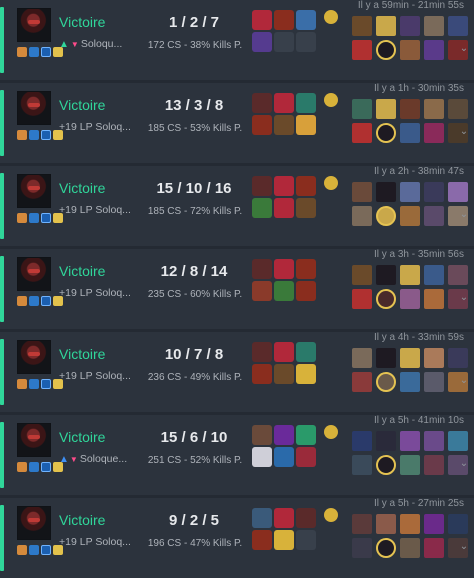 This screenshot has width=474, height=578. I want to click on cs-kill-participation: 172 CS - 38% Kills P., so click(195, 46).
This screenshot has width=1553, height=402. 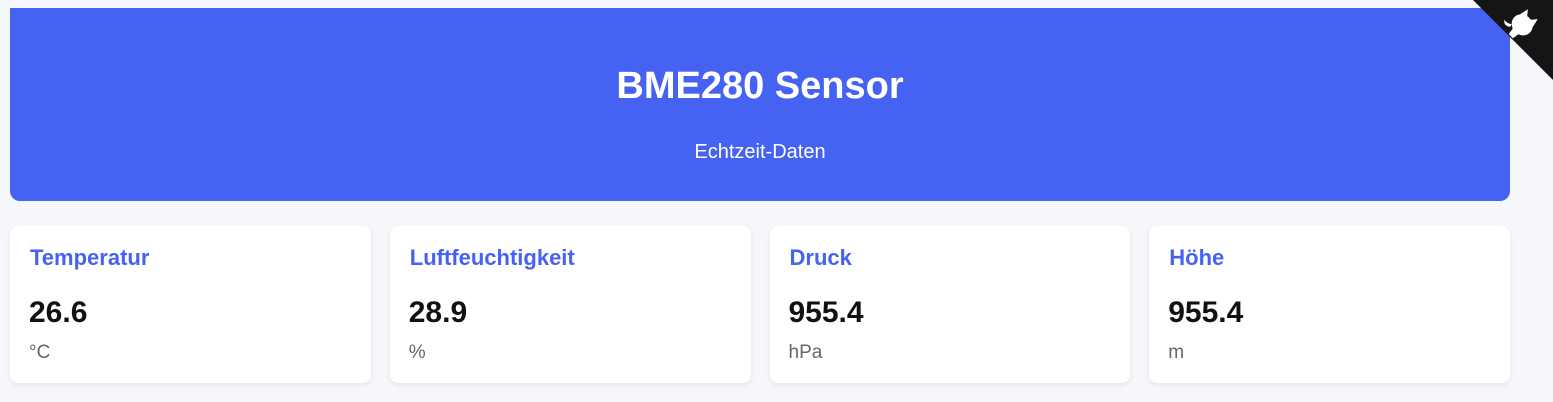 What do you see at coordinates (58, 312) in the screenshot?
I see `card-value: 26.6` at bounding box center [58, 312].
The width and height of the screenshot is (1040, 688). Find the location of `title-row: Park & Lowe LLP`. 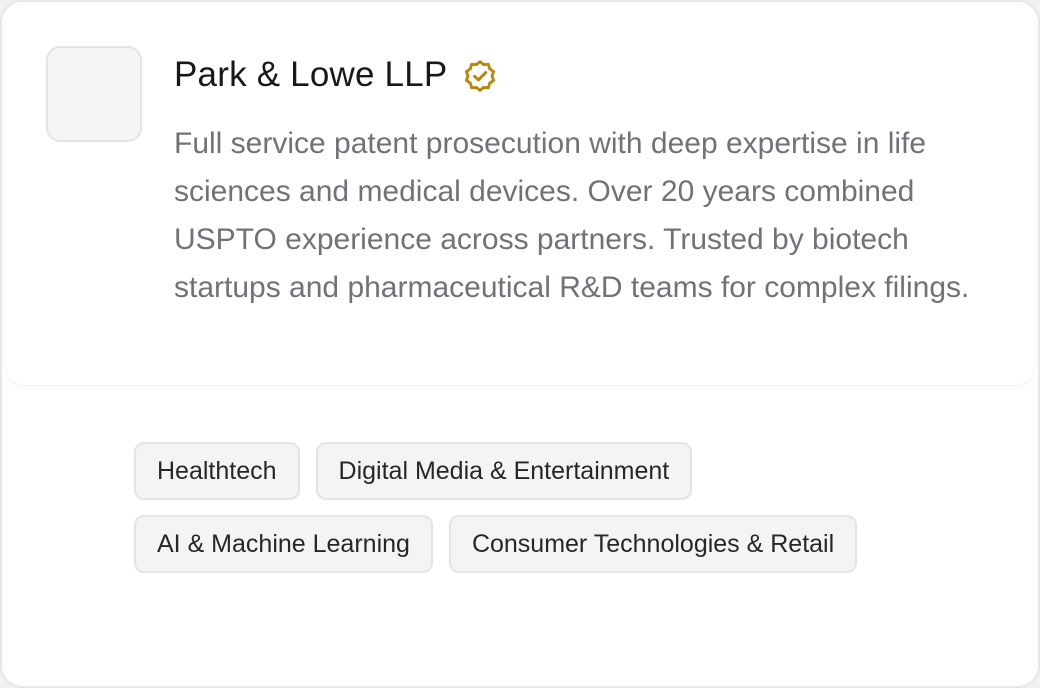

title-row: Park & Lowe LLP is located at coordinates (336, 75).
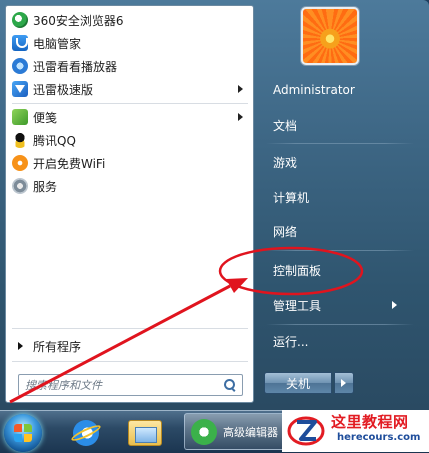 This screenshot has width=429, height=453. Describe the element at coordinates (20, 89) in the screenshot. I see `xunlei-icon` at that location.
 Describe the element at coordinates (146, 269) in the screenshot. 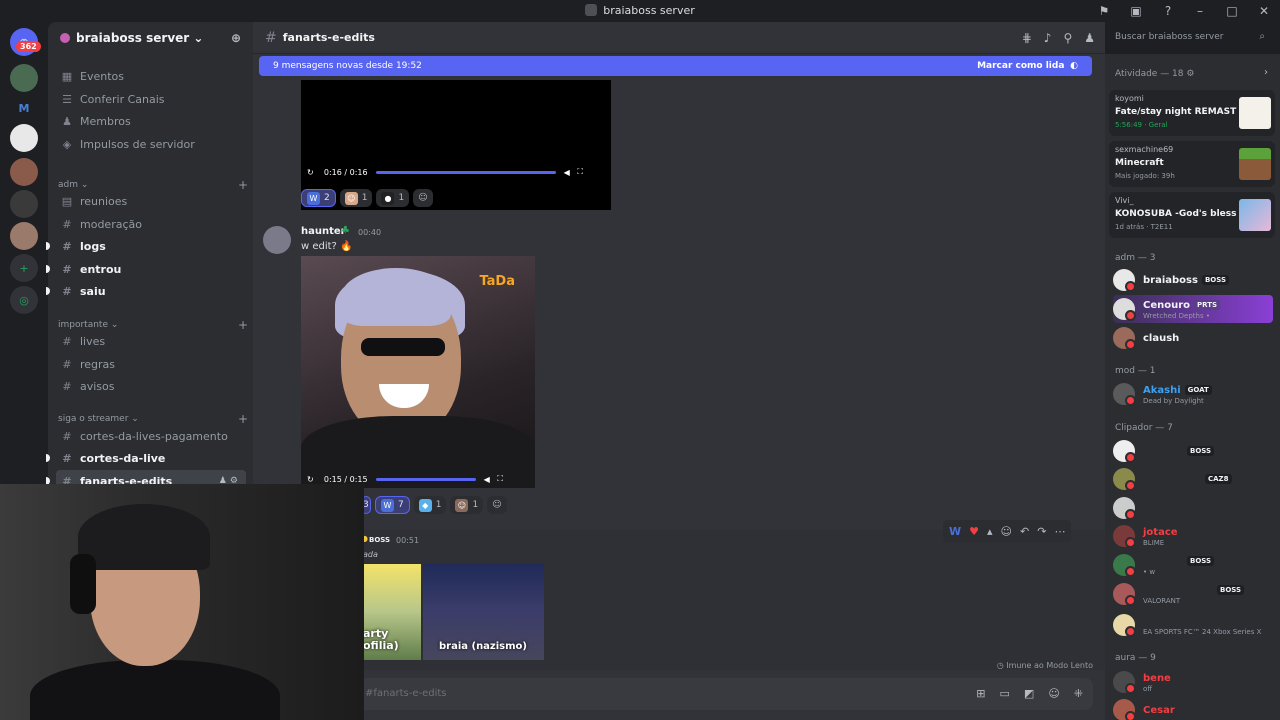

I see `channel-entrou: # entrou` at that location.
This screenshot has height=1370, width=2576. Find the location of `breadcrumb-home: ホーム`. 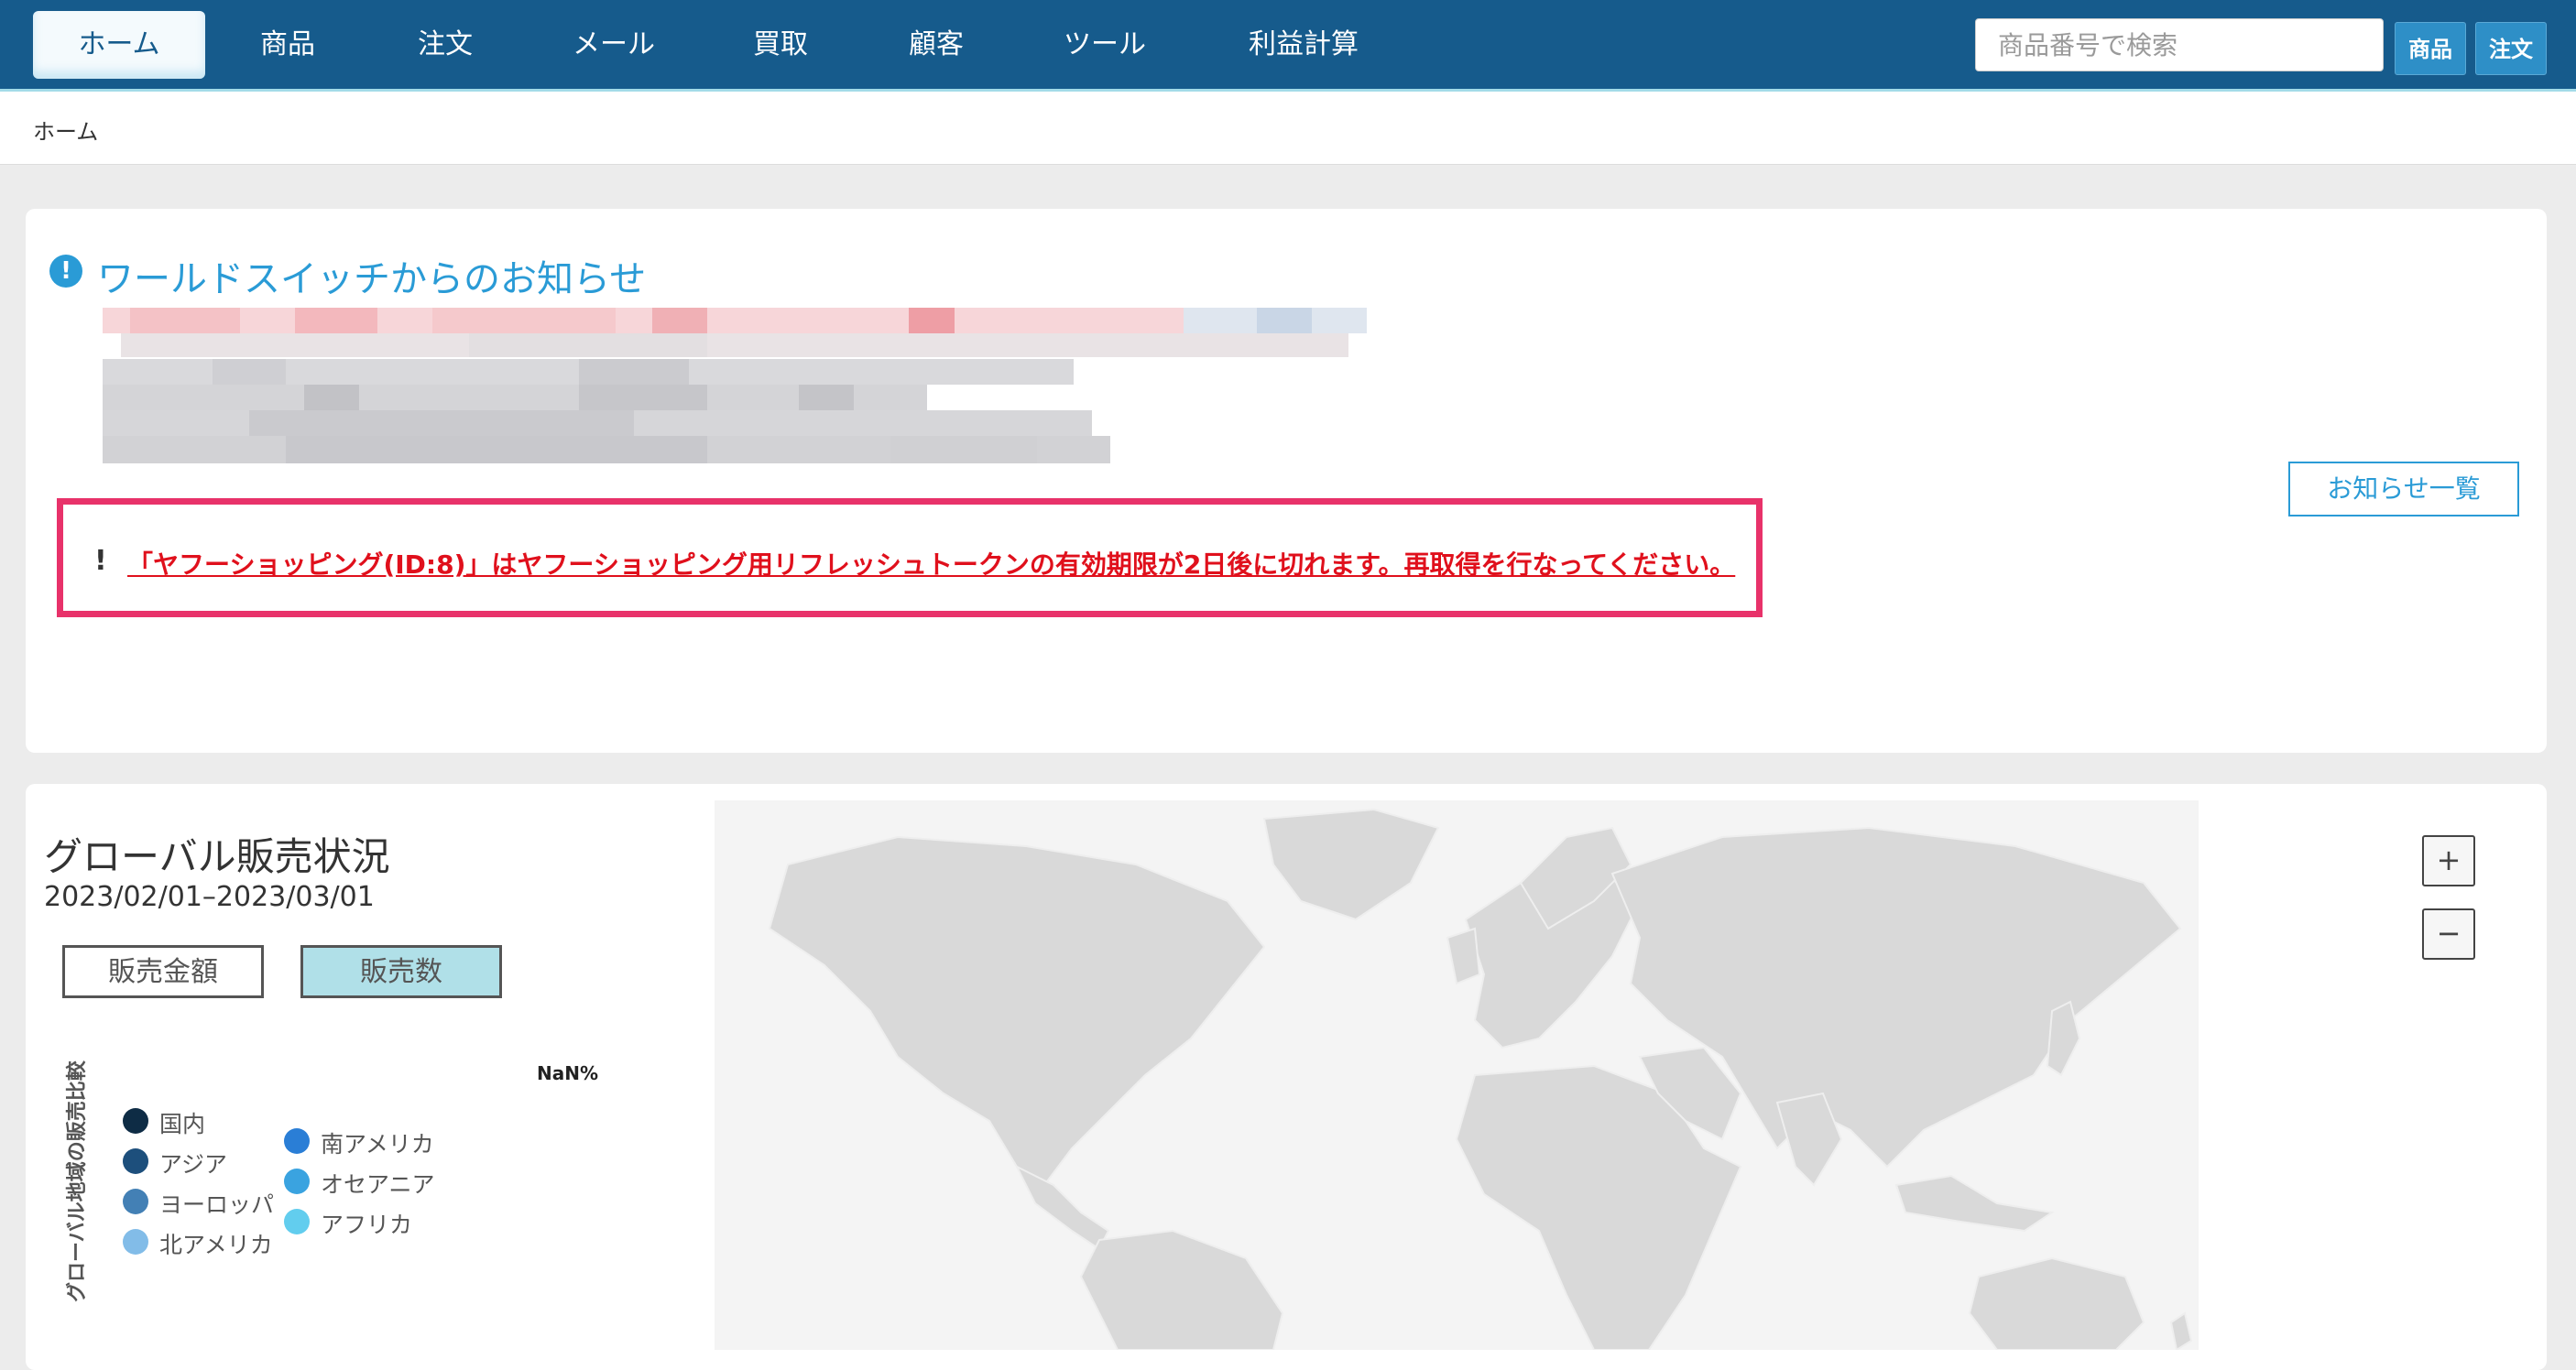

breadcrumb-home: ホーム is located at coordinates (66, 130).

------

## Instructions for the task
Retype the part of the items that opens with the line containing "Describe the element at coordinates (146, 269)" and closes with the last line of the items, leaving out the pictures.

## Exercise output
 Describe the element at coordinates (146, 269) in the screenshot. 

I see `channel-entrou: # entrou` at that location.
This screenshot has height=1370, width=2576. Find the location of `breadcrumb-home: ホーム`. 

breadcrumb-home: ホーム is located at coordinates (66, 130).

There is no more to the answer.